» Your assignment:
Print the records below exactly as they appear. Omit all pictures.

Saved entries:
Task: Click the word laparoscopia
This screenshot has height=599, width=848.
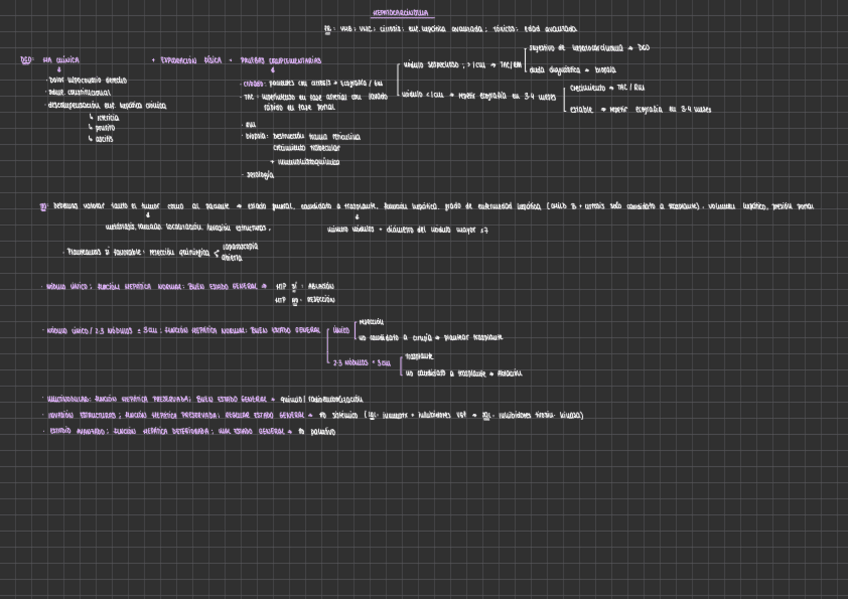Action: [240, 245]
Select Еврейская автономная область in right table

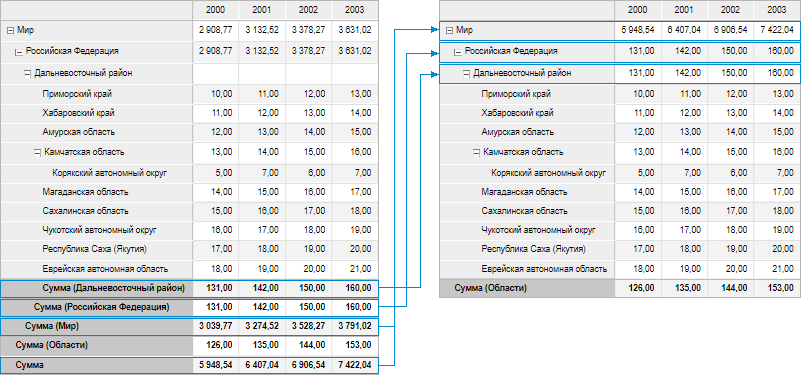[544, 269]
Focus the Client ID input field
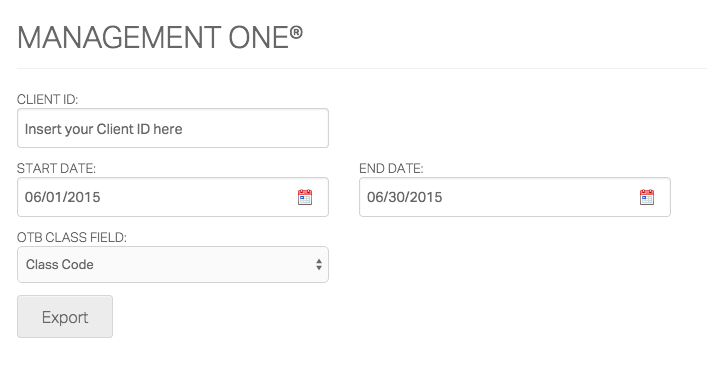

» The answer:
Task: Click the word laparoscopia
This screenshot has height=599, width=848.
Action: [240, 245]
Select Еврейская автономная область in right table

[544, 269]
Focus the Client ID input field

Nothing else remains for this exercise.